Zen's breath caught, though she forced herself into composure, quickly turning her attention to the counter. She thought of ignoring him, but fate refused to allow such escape. Peter stepped forward, scanning the menu with an unreadable expression, his rough hands resting briefly on the wooden surface. When their eyes finally met, Zen offered a practiced smile, though her chest fluttered with something she could not contain. "What can I get you?" she asked, her voice steadier than she felt. For a heartbeat he did not answer, his gaze flicking over her uniform as though trying to reconcile the girl from the dusty plaza with the one standing here now. "Black coffee," he said simply, his tone as even and unyielding as before. She nodded, hiding her unease, though her hands trembled slightly as she prepared his order. When she placed the cup before him, their fingers almost brushed, and she hated how her pulse quickened at something so small.

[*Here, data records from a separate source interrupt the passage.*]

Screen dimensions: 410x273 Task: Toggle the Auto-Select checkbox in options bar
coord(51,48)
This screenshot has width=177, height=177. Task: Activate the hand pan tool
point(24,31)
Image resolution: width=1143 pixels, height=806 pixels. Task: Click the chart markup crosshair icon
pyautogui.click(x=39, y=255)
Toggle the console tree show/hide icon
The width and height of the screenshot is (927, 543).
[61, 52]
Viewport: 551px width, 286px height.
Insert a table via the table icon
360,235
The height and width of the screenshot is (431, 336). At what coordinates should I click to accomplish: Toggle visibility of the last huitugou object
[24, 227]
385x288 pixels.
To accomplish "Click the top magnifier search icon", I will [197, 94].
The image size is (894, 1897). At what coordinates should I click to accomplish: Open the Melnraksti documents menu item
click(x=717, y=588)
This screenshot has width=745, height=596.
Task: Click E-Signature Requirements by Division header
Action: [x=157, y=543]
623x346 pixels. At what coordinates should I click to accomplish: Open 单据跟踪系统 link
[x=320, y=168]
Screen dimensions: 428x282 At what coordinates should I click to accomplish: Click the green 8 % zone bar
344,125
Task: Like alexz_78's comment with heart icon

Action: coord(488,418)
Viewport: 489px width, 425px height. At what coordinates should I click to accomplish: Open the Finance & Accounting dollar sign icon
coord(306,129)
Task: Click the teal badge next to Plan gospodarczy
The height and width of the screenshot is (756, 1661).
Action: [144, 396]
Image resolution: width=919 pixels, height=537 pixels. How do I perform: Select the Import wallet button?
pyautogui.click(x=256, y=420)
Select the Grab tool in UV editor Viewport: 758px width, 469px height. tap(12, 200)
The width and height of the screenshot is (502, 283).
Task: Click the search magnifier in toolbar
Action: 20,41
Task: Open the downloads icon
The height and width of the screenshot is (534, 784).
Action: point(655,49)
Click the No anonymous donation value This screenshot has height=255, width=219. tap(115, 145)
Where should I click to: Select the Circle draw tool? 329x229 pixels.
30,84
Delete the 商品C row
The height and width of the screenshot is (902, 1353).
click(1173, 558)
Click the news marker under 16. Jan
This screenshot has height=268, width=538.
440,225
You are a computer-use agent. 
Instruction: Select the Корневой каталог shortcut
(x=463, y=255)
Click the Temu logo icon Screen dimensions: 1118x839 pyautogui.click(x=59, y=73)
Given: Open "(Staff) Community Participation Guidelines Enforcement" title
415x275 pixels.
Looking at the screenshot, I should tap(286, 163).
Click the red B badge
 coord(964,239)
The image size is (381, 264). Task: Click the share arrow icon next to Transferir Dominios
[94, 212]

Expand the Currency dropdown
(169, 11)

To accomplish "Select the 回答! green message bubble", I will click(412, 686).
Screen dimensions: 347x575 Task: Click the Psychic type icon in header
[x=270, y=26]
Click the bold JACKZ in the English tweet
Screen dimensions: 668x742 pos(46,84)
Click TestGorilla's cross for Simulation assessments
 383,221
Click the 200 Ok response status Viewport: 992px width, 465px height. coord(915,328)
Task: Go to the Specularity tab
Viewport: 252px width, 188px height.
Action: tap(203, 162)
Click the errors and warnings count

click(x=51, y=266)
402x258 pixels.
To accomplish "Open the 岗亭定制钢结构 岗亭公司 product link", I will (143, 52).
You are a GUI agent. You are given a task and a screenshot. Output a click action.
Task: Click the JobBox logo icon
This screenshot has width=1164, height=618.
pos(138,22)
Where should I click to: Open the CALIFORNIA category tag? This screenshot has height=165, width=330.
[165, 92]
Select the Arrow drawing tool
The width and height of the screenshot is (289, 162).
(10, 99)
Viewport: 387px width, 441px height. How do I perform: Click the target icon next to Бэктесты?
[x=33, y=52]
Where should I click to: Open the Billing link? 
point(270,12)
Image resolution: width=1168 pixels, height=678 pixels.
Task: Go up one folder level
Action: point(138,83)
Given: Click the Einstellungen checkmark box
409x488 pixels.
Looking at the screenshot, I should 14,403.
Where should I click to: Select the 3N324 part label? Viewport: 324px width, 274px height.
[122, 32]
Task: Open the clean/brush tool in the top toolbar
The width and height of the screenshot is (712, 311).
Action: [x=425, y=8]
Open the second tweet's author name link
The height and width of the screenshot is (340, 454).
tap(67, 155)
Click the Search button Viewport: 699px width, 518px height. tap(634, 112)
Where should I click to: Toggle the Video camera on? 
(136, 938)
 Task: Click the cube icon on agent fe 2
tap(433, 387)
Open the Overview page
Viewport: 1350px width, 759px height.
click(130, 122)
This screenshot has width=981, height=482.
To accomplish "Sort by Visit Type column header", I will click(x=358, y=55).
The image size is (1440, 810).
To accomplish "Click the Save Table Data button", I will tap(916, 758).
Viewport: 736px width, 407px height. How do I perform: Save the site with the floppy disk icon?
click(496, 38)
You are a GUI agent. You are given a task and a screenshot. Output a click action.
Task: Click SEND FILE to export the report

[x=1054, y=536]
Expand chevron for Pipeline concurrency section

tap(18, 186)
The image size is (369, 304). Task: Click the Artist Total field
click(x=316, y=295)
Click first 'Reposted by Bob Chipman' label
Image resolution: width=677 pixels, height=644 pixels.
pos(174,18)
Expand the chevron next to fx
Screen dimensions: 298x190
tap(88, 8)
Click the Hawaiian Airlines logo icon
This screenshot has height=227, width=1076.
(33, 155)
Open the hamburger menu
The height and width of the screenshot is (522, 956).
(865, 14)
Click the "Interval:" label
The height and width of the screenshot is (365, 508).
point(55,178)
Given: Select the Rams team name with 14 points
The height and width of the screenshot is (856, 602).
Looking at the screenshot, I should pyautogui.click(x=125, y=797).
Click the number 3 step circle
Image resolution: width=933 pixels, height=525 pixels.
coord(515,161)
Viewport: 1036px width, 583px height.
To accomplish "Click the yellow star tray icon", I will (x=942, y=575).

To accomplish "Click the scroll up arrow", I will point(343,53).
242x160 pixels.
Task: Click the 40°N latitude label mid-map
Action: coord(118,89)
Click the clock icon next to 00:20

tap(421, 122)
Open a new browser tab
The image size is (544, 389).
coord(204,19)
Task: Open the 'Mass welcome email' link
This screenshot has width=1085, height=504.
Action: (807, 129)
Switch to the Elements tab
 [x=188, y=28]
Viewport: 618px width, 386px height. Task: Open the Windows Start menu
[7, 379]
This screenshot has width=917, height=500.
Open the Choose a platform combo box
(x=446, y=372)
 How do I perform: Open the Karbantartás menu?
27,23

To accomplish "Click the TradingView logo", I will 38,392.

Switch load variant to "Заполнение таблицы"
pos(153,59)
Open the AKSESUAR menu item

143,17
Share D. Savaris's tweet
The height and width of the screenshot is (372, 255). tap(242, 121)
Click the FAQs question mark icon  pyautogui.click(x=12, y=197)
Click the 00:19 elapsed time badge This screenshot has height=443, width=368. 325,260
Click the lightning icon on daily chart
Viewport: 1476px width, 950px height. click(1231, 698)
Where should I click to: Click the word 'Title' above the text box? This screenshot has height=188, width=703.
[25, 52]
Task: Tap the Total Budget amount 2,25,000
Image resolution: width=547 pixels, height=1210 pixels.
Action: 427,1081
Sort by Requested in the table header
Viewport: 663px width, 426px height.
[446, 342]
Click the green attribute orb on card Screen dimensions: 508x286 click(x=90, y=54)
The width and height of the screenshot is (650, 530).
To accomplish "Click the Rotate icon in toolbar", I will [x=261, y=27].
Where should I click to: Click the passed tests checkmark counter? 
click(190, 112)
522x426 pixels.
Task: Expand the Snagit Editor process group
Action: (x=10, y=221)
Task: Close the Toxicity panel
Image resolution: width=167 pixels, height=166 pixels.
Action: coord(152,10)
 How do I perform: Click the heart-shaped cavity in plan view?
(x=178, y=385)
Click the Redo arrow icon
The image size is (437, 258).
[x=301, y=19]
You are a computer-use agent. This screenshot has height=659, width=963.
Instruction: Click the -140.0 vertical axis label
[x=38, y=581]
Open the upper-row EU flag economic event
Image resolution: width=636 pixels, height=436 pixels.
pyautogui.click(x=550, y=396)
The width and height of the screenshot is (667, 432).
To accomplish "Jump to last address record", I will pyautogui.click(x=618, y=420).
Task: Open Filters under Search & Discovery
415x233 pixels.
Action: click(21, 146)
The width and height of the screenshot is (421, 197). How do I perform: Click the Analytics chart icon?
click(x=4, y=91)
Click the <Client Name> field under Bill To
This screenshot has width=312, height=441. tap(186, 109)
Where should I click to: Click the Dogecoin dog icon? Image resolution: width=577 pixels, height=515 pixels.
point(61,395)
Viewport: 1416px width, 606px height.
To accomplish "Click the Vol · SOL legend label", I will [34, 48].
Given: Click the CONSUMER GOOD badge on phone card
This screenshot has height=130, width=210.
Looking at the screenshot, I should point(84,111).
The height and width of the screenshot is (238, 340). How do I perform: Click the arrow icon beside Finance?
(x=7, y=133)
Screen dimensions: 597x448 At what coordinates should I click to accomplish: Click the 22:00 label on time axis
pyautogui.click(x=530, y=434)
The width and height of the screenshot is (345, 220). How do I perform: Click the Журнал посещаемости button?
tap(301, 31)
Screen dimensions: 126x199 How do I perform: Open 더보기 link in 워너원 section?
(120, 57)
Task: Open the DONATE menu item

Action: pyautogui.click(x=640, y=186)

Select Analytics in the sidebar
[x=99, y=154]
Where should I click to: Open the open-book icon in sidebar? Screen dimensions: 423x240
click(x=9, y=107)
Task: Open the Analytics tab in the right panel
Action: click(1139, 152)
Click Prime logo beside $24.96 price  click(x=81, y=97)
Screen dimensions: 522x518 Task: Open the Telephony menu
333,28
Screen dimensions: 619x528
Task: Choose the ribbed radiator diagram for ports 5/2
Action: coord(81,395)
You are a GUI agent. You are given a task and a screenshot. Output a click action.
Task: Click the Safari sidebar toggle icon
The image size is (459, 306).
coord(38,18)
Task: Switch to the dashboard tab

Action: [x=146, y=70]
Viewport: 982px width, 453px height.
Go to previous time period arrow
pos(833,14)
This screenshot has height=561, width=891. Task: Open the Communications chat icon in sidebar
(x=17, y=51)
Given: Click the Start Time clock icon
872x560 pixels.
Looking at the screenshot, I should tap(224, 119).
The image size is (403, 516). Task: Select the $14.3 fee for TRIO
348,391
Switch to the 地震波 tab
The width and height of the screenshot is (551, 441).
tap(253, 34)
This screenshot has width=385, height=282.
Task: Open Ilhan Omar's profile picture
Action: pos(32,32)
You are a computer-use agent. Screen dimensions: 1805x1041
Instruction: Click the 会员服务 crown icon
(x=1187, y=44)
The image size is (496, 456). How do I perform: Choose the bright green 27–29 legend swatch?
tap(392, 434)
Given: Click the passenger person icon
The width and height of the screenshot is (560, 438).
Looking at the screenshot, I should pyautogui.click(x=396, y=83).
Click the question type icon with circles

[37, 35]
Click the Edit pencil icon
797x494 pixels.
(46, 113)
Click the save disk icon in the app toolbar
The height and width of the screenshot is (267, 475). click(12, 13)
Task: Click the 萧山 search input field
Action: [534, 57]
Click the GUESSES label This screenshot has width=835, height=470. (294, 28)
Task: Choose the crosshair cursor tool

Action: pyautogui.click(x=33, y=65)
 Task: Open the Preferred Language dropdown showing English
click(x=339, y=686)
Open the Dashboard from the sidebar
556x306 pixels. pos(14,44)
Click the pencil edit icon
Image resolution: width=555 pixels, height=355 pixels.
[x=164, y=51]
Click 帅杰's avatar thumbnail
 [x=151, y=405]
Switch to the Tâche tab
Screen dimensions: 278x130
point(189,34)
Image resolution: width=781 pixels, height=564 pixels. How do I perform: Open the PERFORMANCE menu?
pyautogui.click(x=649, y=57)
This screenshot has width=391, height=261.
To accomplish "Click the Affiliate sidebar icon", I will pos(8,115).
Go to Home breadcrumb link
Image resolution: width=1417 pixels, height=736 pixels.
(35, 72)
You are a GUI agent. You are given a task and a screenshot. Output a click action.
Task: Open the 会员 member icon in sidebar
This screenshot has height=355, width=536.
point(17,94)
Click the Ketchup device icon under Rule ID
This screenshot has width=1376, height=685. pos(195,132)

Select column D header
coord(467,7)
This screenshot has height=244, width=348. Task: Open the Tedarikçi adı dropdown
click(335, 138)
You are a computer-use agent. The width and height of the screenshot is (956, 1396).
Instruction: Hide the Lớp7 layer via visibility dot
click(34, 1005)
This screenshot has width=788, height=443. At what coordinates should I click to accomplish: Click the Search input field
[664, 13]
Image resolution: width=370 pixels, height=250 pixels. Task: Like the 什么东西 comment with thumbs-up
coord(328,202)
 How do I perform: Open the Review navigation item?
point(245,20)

He thanked her quietly, barely audible, and moved to a corner table without another word. Zen watched him from a distance, restless with questions she could not ask. Why was he here? Did he study at her university, or was this coincidence? She told herself it should not matter, yet her chest refused to calm. She tried to busy herself with her work, but her eyes kept straying toward him, toward the way he sat with a book open in his hand, shoulders tense, as though he carried a burden heavier than anyone could see. For the rest of her shift, she lived between distraction and awareness, caught in the fragile space between wanting to understand him and fearing the truth of what she might find. And though neither of them spoke again, the quiet thread between them pulled tighter, binding two worlds that were never meant to touch, yet already beginning to entangle in ways neither could control.